[Records from a data source]
>>>

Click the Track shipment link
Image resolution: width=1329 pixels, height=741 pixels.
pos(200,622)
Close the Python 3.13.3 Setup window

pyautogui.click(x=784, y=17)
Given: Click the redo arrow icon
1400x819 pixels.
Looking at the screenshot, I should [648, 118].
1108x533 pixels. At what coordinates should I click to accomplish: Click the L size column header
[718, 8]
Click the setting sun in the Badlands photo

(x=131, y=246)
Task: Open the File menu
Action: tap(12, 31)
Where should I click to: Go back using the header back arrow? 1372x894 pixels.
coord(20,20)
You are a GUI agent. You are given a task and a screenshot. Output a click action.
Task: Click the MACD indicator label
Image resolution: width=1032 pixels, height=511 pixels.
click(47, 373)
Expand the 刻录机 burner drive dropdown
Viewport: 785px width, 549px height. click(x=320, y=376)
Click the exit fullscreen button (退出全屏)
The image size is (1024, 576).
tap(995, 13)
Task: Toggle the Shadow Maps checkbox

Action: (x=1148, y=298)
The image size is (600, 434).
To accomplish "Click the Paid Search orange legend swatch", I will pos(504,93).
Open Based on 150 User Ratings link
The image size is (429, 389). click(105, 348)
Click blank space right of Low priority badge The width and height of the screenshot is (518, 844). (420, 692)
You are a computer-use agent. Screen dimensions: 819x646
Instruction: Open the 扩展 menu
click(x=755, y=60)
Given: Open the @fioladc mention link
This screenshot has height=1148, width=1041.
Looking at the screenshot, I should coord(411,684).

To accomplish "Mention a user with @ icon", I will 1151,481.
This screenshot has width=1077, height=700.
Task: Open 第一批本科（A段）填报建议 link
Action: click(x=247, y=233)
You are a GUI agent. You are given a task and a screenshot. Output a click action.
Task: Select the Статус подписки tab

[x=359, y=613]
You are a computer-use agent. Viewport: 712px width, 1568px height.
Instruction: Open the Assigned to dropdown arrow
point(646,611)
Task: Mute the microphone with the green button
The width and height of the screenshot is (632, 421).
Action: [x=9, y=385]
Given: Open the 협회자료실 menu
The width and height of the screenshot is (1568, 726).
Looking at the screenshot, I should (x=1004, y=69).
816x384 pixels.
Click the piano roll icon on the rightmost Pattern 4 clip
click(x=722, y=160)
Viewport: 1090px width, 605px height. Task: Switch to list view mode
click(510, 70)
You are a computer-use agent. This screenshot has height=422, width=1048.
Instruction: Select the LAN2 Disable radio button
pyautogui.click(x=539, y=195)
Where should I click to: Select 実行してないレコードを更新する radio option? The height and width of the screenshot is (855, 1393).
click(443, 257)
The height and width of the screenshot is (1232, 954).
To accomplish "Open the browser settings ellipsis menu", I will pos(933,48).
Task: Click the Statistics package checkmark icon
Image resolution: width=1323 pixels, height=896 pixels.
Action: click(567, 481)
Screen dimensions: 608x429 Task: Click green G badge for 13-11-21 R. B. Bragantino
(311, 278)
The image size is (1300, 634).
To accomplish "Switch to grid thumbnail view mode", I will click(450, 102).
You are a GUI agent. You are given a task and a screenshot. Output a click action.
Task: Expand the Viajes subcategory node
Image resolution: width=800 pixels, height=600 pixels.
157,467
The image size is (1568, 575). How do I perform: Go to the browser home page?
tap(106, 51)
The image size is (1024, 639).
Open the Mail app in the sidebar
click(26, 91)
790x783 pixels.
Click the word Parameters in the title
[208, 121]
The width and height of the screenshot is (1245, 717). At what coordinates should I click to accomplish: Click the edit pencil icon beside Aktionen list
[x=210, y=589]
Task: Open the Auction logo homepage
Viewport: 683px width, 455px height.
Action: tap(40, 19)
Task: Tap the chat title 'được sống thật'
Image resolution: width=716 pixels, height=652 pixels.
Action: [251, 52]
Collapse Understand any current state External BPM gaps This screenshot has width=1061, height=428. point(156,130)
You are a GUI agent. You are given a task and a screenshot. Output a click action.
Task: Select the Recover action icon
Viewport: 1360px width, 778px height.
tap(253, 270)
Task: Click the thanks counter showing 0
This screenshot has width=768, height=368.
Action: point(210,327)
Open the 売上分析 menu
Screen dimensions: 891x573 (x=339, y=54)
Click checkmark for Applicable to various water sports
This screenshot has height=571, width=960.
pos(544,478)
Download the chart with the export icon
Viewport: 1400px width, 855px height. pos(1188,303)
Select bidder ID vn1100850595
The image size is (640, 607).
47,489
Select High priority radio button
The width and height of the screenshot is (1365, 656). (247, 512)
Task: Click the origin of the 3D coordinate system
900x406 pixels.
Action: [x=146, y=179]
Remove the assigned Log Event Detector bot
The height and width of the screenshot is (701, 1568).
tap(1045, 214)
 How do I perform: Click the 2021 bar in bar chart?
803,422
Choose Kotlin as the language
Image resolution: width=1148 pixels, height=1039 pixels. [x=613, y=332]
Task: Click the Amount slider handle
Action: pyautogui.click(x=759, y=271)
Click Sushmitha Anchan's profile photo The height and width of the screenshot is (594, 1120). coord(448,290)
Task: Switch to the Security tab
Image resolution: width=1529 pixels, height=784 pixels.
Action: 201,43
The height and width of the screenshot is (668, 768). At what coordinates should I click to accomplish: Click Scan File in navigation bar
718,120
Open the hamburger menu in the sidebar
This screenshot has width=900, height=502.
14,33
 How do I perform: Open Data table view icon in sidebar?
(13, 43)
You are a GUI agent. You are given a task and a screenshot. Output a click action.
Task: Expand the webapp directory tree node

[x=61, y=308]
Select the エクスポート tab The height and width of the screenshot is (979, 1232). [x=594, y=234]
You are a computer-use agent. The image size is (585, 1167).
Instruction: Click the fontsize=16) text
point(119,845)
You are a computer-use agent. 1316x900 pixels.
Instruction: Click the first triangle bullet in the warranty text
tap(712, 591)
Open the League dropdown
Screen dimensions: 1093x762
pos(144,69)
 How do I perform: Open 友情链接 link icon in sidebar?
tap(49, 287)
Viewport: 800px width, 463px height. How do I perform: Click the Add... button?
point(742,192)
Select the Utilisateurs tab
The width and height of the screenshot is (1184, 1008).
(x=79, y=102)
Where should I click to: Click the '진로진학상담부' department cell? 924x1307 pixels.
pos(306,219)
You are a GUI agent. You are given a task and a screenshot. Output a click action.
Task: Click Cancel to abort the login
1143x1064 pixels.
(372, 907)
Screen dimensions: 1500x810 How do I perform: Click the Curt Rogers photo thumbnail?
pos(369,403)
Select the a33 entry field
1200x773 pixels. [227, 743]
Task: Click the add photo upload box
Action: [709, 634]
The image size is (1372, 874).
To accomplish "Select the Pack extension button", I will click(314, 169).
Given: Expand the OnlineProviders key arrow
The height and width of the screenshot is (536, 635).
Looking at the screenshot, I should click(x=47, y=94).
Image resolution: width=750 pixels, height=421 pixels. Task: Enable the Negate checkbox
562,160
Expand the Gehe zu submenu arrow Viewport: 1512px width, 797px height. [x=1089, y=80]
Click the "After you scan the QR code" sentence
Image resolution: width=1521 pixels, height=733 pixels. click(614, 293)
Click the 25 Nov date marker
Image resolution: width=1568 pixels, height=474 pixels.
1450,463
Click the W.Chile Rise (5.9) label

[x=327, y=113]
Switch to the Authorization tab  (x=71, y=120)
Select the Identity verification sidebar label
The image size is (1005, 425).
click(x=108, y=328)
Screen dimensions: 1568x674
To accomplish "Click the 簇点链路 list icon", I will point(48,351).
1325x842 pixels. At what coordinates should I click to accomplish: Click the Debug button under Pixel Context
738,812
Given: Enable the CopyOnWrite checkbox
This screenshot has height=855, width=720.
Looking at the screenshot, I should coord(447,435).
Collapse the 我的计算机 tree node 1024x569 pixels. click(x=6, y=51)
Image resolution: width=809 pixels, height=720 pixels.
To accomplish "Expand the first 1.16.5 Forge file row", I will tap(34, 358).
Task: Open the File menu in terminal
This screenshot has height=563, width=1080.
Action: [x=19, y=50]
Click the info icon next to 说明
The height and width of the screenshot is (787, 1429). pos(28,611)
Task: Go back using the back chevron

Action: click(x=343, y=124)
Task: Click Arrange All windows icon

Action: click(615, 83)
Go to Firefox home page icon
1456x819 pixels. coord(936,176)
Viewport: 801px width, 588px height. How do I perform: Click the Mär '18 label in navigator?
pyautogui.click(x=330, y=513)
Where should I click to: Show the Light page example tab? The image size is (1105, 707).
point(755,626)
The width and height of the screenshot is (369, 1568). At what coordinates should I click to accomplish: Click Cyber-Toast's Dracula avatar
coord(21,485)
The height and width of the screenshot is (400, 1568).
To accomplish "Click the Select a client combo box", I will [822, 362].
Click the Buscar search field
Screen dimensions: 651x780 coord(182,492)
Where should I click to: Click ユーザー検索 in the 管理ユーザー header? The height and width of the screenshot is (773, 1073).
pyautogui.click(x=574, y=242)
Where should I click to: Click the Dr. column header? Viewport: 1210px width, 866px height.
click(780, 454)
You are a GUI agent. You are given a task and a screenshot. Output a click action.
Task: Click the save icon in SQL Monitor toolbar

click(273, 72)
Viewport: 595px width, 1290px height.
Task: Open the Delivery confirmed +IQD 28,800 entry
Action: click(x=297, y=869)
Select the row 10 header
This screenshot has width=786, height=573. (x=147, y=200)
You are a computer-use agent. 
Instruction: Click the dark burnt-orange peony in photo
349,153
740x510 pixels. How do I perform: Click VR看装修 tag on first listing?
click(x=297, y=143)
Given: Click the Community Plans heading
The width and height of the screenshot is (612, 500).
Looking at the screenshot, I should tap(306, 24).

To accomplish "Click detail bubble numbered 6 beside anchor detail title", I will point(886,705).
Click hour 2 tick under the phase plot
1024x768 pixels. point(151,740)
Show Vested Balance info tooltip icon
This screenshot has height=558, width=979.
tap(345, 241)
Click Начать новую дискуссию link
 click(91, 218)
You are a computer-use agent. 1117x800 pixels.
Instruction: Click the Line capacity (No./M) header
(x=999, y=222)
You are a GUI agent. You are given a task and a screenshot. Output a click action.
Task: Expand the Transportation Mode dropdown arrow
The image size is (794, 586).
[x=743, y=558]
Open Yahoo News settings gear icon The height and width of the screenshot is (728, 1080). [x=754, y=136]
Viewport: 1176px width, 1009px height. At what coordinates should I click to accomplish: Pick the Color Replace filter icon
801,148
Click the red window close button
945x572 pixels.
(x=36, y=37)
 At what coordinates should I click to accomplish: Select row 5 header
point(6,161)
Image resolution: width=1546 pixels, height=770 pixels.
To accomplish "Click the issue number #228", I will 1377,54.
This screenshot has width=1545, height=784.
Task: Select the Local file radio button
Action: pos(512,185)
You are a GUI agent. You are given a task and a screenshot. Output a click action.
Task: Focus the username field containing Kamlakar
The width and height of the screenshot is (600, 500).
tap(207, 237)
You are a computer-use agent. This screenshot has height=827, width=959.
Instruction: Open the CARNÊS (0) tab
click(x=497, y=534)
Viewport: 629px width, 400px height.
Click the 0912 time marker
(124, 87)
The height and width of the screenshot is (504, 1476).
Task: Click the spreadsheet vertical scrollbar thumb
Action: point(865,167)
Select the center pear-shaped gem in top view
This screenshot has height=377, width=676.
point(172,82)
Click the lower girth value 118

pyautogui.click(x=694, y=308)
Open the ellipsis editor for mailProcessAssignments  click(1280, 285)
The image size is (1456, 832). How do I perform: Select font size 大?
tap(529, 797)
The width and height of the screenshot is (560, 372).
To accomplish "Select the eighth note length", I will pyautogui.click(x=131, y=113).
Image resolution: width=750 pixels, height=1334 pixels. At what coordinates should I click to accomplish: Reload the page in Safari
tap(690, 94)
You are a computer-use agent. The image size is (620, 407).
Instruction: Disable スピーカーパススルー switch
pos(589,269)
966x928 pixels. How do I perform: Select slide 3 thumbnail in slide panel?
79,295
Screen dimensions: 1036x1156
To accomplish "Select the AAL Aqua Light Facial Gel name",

<<<

Set down precisely the lines above between the line holding "This screenshot has height=1148, width=1041." and the line holding "Task: Mute the", inclusive, and nothing beyond them.

This screenshot has height=1148, width=1041.
Looking at the screenshot, I should coord(411,684).

To accomplish "Mention a user with @ icon", I will 1151,481.
This screenshot has width=1077, height=700.
Task: Open 第一批本科（A段）填报建议 link
Action: click(x=247, y=233)
You are a GUI agent. You are given a task and a screenshot. Output a click action.
Task: Select the Статус подписки tab

[x=359, y=613]
You are a computer-use agent. Viewport: 712px width, 1568px height.
Instruction: Open the Assigned to dropdown arrow
point(646,611)
Task: Mute the microphone with the green button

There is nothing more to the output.